The architecture here is deceptively simple, three notes that read as one coherent idea. Grapefruit leads without ambushing. Jasmine follows without overpowering. Vetiver closes without lingering like a guest who won't leave. What makes it work is the ratio: enough jasmine to soften the citrus into something wearable rather than startling, enough vetiver to give it weight without heaviness. The result is a fragrance that behaves like it was always there. No entry moment, no dramatic drydown announcement.
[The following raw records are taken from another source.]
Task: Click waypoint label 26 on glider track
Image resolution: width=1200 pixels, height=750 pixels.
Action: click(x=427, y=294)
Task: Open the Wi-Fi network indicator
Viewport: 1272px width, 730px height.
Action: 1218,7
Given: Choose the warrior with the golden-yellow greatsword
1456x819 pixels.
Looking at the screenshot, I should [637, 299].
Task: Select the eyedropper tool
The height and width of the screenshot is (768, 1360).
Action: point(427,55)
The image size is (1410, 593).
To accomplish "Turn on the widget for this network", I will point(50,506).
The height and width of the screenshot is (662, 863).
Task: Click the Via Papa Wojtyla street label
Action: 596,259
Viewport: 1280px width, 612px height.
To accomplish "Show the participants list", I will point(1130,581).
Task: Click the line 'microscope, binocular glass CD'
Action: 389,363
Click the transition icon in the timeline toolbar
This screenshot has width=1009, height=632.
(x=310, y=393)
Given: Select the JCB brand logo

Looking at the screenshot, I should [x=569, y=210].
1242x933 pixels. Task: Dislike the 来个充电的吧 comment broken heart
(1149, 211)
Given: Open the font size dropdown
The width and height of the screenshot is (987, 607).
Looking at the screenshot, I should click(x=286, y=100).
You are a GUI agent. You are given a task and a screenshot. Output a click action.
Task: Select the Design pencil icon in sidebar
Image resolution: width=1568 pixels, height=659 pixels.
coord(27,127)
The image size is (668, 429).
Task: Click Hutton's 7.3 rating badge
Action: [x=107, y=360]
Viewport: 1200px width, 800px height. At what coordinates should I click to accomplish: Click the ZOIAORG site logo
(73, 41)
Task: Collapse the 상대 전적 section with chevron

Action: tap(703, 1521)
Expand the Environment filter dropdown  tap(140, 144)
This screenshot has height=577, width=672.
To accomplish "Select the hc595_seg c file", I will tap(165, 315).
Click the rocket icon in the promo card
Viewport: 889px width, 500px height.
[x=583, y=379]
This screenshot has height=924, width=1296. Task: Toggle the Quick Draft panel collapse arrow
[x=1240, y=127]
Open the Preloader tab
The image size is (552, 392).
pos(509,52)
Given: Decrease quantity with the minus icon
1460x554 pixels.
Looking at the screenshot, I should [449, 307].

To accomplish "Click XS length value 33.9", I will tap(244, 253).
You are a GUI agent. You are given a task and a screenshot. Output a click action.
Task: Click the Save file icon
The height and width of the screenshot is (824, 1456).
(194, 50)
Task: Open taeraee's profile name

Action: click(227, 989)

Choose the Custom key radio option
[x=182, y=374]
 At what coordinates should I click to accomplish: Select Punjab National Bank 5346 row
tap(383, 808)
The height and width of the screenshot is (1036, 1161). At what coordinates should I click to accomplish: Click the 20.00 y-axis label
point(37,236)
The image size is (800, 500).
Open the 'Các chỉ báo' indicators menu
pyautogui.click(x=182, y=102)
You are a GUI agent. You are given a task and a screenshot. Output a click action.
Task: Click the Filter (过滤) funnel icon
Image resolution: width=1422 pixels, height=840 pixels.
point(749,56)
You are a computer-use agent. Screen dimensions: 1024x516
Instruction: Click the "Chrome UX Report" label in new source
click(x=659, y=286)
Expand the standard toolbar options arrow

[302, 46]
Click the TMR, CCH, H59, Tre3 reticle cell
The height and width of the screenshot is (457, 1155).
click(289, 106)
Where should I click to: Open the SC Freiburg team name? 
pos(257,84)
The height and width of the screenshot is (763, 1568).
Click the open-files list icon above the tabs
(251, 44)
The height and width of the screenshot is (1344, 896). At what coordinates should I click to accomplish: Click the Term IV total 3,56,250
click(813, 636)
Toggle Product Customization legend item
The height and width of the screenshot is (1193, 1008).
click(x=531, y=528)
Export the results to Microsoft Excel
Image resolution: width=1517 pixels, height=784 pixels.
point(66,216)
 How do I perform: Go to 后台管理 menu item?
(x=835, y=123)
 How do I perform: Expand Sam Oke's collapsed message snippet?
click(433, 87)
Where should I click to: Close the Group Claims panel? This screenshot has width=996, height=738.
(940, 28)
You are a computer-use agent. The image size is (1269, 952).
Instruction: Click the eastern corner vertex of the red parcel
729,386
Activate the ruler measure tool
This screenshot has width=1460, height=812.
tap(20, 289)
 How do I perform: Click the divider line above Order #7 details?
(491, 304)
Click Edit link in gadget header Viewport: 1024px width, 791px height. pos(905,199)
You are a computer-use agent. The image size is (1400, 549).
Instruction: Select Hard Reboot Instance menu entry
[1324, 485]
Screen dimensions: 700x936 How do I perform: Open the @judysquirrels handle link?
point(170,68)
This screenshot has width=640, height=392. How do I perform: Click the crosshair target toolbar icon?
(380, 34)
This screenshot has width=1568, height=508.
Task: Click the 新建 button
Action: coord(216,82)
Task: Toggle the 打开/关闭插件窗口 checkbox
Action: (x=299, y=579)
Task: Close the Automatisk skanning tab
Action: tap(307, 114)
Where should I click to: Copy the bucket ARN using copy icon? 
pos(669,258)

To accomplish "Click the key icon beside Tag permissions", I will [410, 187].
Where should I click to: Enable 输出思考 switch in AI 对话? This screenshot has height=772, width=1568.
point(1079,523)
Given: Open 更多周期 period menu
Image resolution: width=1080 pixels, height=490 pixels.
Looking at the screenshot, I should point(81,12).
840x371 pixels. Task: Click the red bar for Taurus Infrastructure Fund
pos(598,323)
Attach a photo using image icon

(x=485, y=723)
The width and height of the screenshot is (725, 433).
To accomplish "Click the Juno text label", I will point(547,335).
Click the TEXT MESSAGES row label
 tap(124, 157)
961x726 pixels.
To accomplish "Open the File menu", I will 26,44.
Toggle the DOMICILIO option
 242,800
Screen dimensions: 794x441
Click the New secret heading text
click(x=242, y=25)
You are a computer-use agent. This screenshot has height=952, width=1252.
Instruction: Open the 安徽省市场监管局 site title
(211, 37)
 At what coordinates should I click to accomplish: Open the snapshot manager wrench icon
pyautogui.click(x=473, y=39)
Just citrus becoming floral becoming earth, a progression so smooth you stop noticing the transitions and start noticing how long it's been on your skin.
The evolution
The opening is grapefruit and nothing else, bright, immediate, the kind of citrus that smells like morning air off the Pacific. There's no complexity here, no trick, just the fruit doing exactly what it should. Then jasmine arrives, maybe twenty minutes in, and it doesn't overtake or compete. It sits beneath the grapefruit like fog settling into coastal hills, softening the edges without erasing them. The vetiver is the real story. It shows up around the hour mark and becomes everything, earthy, warm, the base that makes skin smell like it's always smelled this way. Over time the initial brightness fades into something quieter and more grounded, the vetiver giving the whole thing a sense of depth that builds slowly. The fragrance transitions from sharp and immediate to soft and settled, each phase arriving without announcement.
Cultural impact
Montecito doesn't fit neatly into existing fragrance categories. It's not aquatic, not green-stem, not another interpretation of fresh. The scent occupies its own territory, drawing from California's quieter coast without copying the usual approaches. Abbott NYC has built a collection around location-specific scents that feel more about atmosphere than about projecting anything outward, and Montecito exemplifies that sensibility. The fragrance has a grounded quality that suggests authenticity rather than performance. It's the kind of scent that feels appropriate in contexts where something more manufactured would seem out of place.